6.1. Job Identification Directives
Job identification directives allow you to identify characteristics of your jobs. These directives are voluntary, but strongly encouraged. The following table contains some useful job identification directives.
| Directive | Options | Description |
|---|---|---|
| -l application | application_name | Identify the application being used |
| -N | job_name | Name your job. |
-l application
Allows you to identify the application
being used by your job. To use this directive, add a line in the following form to
your batch script:
#PBS -l application=application_name
or
qsub -l application=application_name
-N job_name
Allows you to designate a name
for your job.

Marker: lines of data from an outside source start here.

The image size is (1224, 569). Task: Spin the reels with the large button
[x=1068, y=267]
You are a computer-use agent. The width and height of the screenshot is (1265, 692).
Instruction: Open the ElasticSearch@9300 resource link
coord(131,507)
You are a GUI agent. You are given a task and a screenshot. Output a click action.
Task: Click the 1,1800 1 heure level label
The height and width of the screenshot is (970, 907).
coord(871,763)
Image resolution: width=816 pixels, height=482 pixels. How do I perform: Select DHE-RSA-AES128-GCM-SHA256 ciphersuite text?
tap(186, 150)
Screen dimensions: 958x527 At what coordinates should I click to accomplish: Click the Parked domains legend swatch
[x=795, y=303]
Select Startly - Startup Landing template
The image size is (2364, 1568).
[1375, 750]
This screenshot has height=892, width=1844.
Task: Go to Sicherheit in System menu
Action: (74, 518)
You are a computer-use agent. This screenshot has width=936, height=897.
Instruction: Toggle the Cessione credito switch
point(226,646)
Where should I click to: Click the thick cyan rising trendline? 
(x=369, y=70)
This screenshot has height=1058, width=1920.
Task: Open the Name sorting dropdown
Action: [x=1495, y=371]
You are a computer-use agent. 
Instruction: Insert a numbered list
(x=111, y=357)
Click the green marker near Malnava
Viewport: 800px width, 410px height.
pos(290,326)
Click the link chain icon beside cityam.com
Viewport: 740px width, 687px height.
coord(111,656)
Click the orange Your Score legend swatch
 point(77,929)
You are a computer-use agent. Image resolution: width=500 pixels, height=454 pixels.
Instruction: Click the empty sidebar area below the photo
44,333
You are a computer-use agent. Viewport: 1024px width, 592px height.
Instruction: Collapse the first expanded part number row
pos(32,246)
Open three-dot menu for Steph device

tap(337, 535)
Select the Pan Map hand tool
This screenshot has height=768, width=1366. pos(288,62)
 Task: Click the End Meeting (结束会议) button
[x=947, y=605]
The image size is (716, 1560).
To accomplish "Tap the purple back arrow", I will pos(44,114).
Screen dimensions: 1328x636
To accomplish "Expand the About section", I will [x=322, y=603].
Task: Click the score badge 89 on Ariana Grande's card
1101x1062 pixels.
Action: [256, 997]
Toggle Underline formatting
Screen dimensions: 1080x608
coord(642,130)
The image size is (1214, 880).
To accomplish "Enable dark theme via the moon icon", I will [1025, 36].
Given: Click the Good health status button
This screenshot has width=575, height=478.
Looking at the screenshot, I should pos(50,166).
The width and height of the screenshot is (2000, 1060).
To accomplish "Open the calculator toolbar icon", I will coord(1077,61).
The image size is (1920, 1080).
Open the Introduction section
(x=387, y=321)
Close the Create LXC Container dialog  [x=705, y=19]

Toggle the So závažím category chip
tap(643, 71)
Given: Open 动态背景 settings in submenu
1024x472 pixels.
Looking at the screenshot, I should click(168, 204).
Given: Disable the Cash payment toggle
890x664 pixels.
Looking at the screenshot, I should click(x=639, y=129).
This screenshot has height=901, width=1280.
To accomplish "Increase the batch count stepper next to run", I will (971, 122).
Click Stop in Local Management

In addition to being easier to remember than a numeric job ID, the PBS
environment variable, $PBS_JOBNAME, inherits this value and can be used
instead of the job ID to create job-specific output directories. For example:
qsub -N job_20 run.pbs
6.2. Job Environment Directives
Job environment directives allow you to control the environment in which your script will operate. The following table contains a few useful job environment directives.
| Directive | Options | Description |
|---|---|---|
-I |
Request an interactive batch shell. | |
-V |
Export all environment variables to the job. | |
-v |
variable_list |
Export specific environment variables to the job. |
-I
Allows you to request an interactive batch shell.
Within that shell, you can perform normal Unix commands, including launching parallel
jobs. Adding -I to the qsub command-line queues an interactive batch job.
For example:
qsub -l select=ncpus=16:mpiprocs=16 -l walltime=00:30:00 -q debug -I
-V
Tells PBS to export all of the environment
variables from your login environment to the environment in which your script will run.
For example:
qsub -V run.pbs
-v
Tells PBS to export specific environment
variables from your login environment to the environment in which your script will run.
For example:
qsub -v DISPLAY run.pbs
or
qsub -v my_variable=my_value
6.3. Reporting Directives
Reporting directives allow you to control what happens to standard output and standard error messages generated by your script. They also allow you to specify e-mail options to be executed at the beginning and end of your job.
Redirecting Stdout and Stderr
By default, messages written to stdout and stderr are
captured for you in files named x.ojob_id and x.ejob_id,
where x is either the name of the script or the name specified with the
-N directive, and job_id is the ID of the job. If you want
to change this behavior, the -o and -e directives allow you
to redirect stdout and stderr messages to different named files. The -j
directive allows you to combine stdout and stderr into the same file.
| Directive | Options | Description |
|---|---|---|
-e |
File name |
Define standard error file. |
-o |
File name |
Define standard output file. |
-j |
oe |
Stderr and stdout are merged into stdout. |
-j |
eo |
Stderr and stdout are merged into stderr. |
Setting Up E-mail Alerts
Many users want to be notified when their jobs begin and end. The -mb
and -me directives make this possible. If you use these directives, you
will also need to supply the -M directive with one or more e-mail addresses
to be used.
| Directive | Options | Description |
|---|---|---|
-m |
b |
Send e-mail when the job begins. |
-m |
e |
Send e-mail when the job ends. |
-M |
E-mail address(es) |
Send mail to address(es). |
Example:
#PBS -m be #PBS -M joesmith@gmail.com,joe.smith@us.army.mil
6.4. Job Dependency Directives
Job dependency directives allow you to specify dependencies that your job may have on other jobs. These directives will generally take the following form:
#PBS -W depend=dependency_expression
where dependency_expression is a comma-delimited list of one
or more dependencies, and each dependency is of the form:
type:jobid[:jobid...]
where type is one of the directives listed below, and jobid[:jobid...]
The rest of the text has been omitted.